Mi chiamo Filippo, sono il Presidente dello Spalato Wyale, uno dei partecipanti della Lega Sett Dulur, agguerritissimo campionato fantacalcistico pluridecennale che prende il nome in omaggio alla “Fira di Sett Dulur”: grandiosa sagra di paese in quel di Russi, in provincia di Ravenna. Tutti voi saprete che la Romagna è terra ricca di prelibatezze, e in questo caso a farla da padrone è la Cagnina, il "primo vino dell’anno": un nettare prelibato e dolcissimo che è una vera e propria gioia per il palato. Ma torniamo a noi.

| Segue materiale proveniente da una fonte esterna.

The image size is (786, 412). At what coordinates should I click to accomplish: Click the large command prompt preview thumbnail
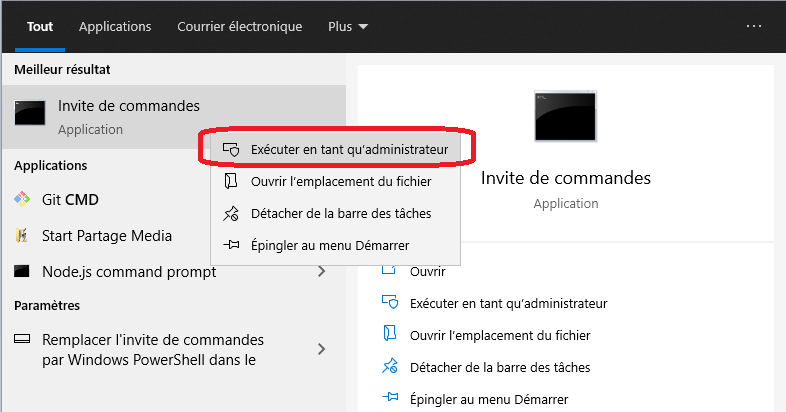565,116
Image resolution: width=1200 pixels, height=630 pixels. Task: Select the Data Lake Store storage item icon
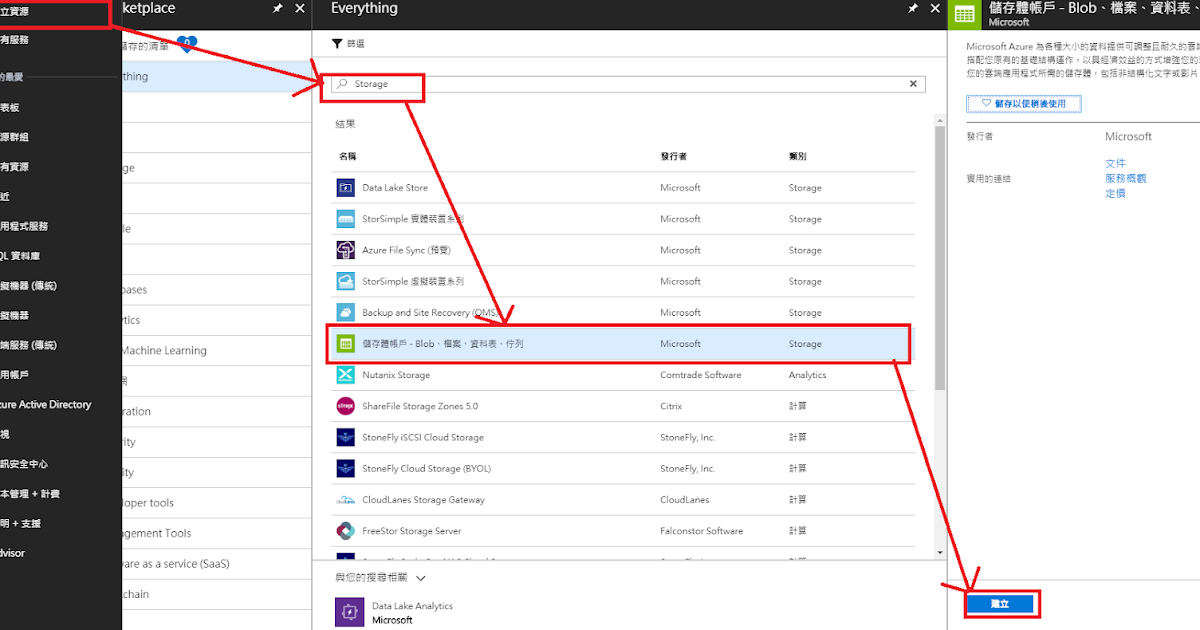tap(347, 187)
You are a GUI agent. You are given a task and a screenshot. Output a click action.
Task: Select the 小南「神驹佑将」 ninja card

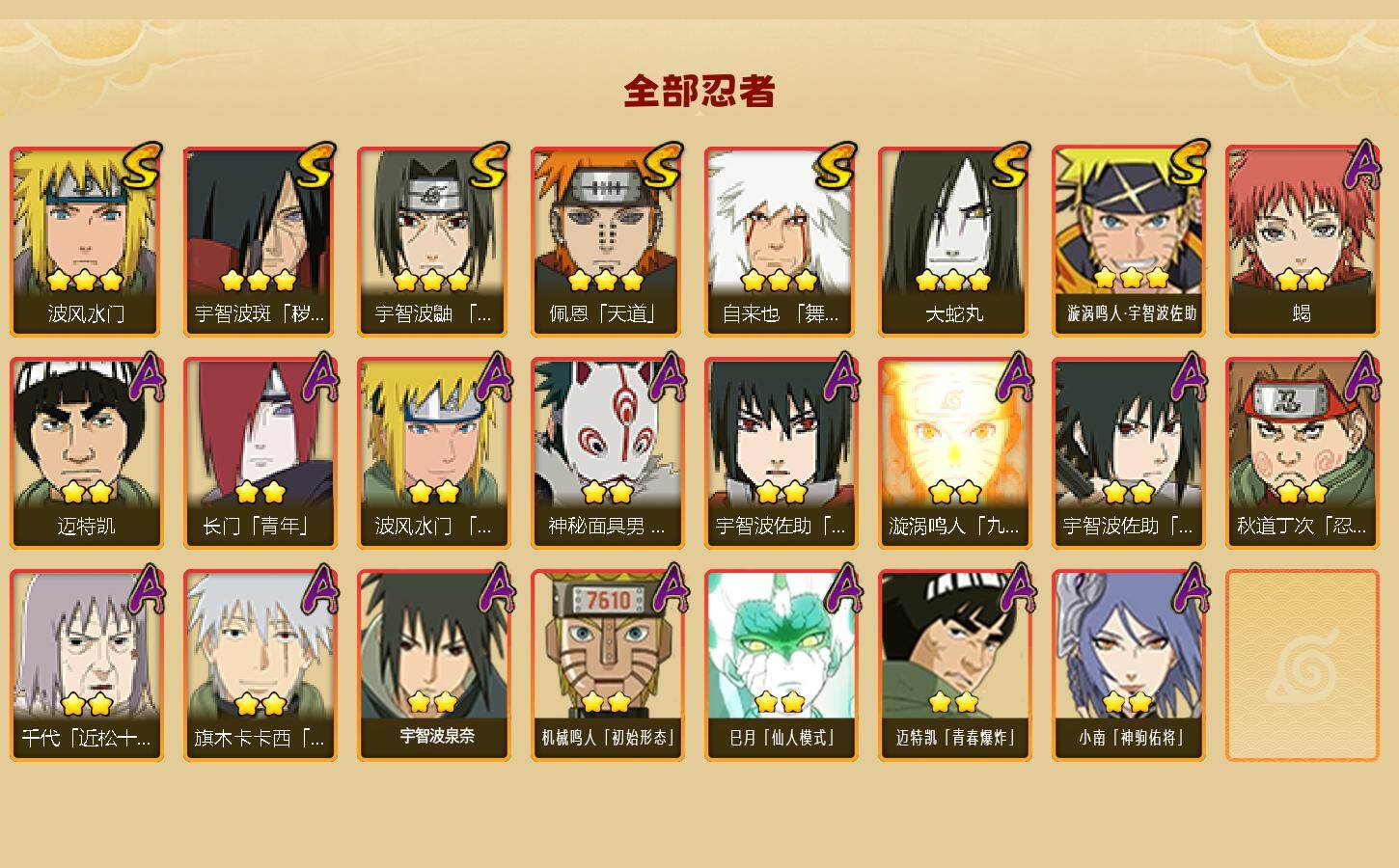pyautogui.click(x=1128, y=665)
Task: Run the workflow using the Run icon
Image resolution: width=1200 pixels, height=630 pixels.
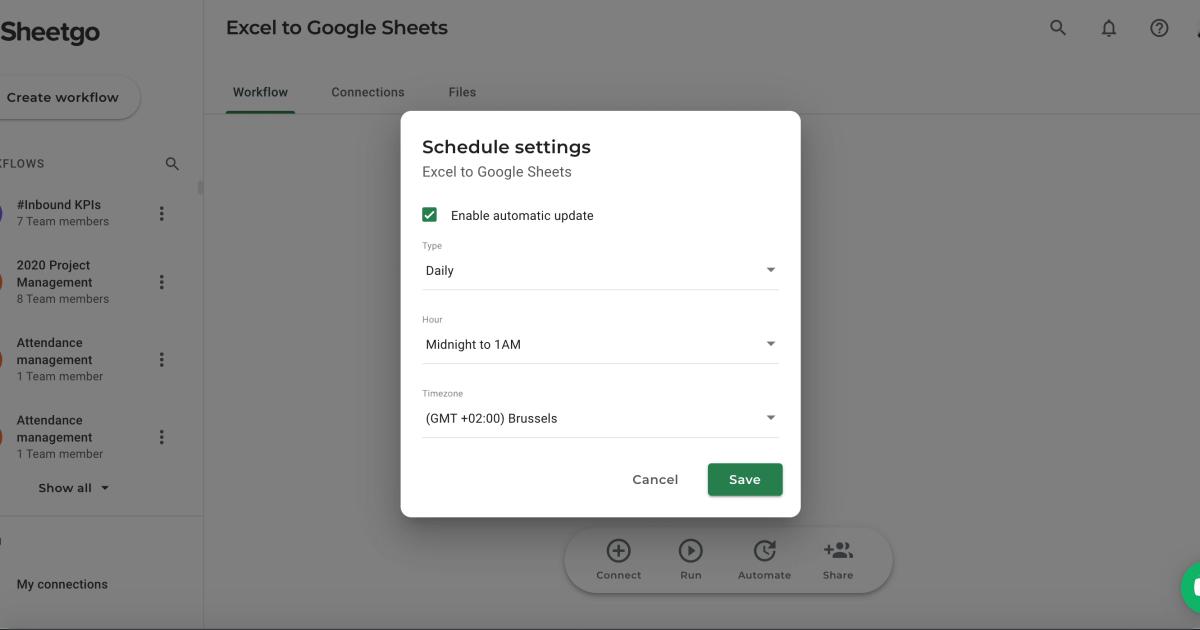Action: (x=691, y=552)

L'anno scorso ho combattuto ai primi posti per tutta la stagione, e in pre-Lockdown mi son ritrovato finalmente in testa alla classifica. Purtroppo però c'è questa diceria – tutt'altro che comprovata dai fatti – che vuole che io sia uno degli “sculoni” della Lega. E per questo ho come l'impressione che gli altri nove partecipanti si siano coalizzati contro di me, forse con una seduta spiritica o una qualche macumba, e mi abbiano fatto perdere il titolo con sorpasso proprio all'ultima giornata, a scavalcare il mio punticino di vantaggio la penultima.

La vita però va avanti: il 2020 è stato un anno difficile per tutti, e di certo non potevo permettermi di lamentarmi tutta l'estate a causa del Fantacalcio. Sarei stato ridicolo. Quindi si riparte per una nuova stagione, stavolta però decidendo di provare a prenderla più alla leggera, facendo tabula rasa delle vecchie abitudini, alla ricerca di nuove strategie e motivazioni.

E invece siamo sul finire della quarta giornata e io già mi ritrovo a fissare il soffitto. Immobile, come il centravanti; perché so che se dessi libero sfogo ai miei istinti, per di più dopo una lunga giornata di lavoro, potrei ritrovarmi a compiere atti vandalici, su oggetti di mia proprietà.

Ragazzi, non so se vi sia mai successo. Ma c'è solo una cosa peggiore di perdere 4-3 al Fantacalcio: è perdere due volte 4-3. In quattro giornate. Alla quarta sconfitta di fila. Con l’avversario che fa 84 spaccato. Davvero la più desolante sensazione di impotenza in oramai vent'anni di onorata carriera di Fantallenatore.

E dire che all'Asta avevo messo su una squadra perlomeno discreta. Forse non una delle favorite per la vittoria finale – ne sono consapevole – ma almeno da piazzamento. In porta Dragowski, Sportiello e Pau Lopez. Difesa solida da modificatore con Milenkovic, Gosens e Koulibaly, più altri nomi di valore quali Ferrari G., Ansaldi e Bruno Alves. Centrocampo a dir il vero non eccezionale, con Djuricic e Bonaventura titolari fissi, sperando poi nell'esplosione di qualcuno tra Zajc, Pessina, Barak o Ramsey. Attacco molto studiato: scommessa Osimhen, preso Belotti – perché anagraficamente nell'età in cui una punta centrale dà il meglio di sé – e una pletora di terzi nomi quali Gervinho, Caicedo, Caprari.

Ripeto, non uno squadrone. Ma di certo non una squadra da ultimo posto in classifica. O perlomeno così voglio sperare. Naturalmente ora come ora ho la peggior difesa, 11 gol subiti, e naturalmente tutti gli altri componenti della Lega sogghignano sotto i baffi ben contenti del mio zero alla casella dei punti.

Alla mini-asta che abbiamo fatto a calciomercato chiuso mi sono accaparrato Vidal, visto l'amore che Conte prova per lui; Verre, che a mio parere quest'anno farà molto bene; e Kalinic, come terzo attaccante titolare, sperando che a Verona torni ad essere quello della Fiorentina.

Che dite, sono destinato davvero a rimanere ultimo?